If there are some callers waiting for permits to become available, they will be notified. Moreover, if the caller has acquired some permits, they are not released with this call.

Parameters

increase – The number of permits to increase.

Raises

AssertionError – If increase is negative.

release(permits: int = 1) Future[None][source]

Releases the given number of permits and increases the number of available permits by that amount.

If some callers in the cluster are blocked for acquiring permits, they will be notified.
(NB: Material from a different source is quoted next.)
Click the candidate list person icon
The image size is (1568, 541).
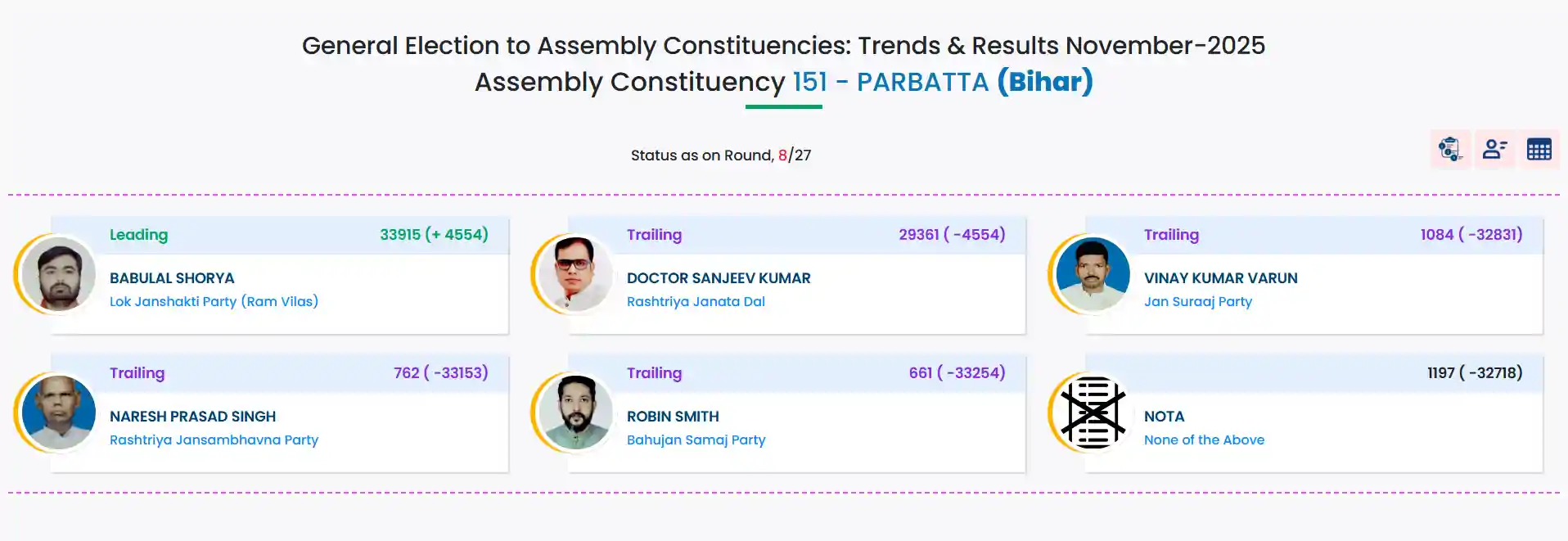pyautogui.click(x=1494, y=150)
If the underlying Semaphore implementation is non-JDK-compatible (configured via jdk-compatible server-side setting), then a client can only release a permit which it has acquired before. In other words, a client cannot release a permit without acquiring it first.

Otherwise, which means the underlying implementation is JDK compatible (configured via jdk-compatible server-side setting), there is no requirement that a client that releases a permit must have acquired that permit by calling one of the acquire() methods. A client can freely release a permit without acquiring it first. In this case, correct usage of a semaphore is established by programming convention in the application.

Parameters

permits – Optional number of permits to release; defaults to 1 when not specified.

Raises
  • AssertionError – If the permits is not positive.

  • IllegalStateError – if the Semaphore is non-JDK-compatible and the caller does not have a permit

try_acquire(permits: int = 1, timeout: float = 0) Future[bool][source]

Acquires the given number of permits and returns True, if they become available during the given waiting time.

If permits are acquired, the number of available permits in the Semaphore instance is also reduced by the given amount.

If no sufficient permits are available, then the result of the returned future is not set until one of the following things happens:

  • Permits are released by other callers, the current caller is next to be assigned permits and the number of available permits satisfies this request

  • The specified waiting time elapses

Parameters
  • permits – The number of permits to acquire; defaults to 1 when not specified.

  • timeout – Optional timeout in seconds to wait for the permits; when it’s not specified the operation will return immediately after the acquire attempt.

Returns

True if all permits were acquired, False if the waiting time elapsed before all permits could be acquired

Raises

AssertionError – If the permits is not positive.

abstract blocking() BlockingSemaphore[source]

Returns a version of this proxy with only blocking method calls.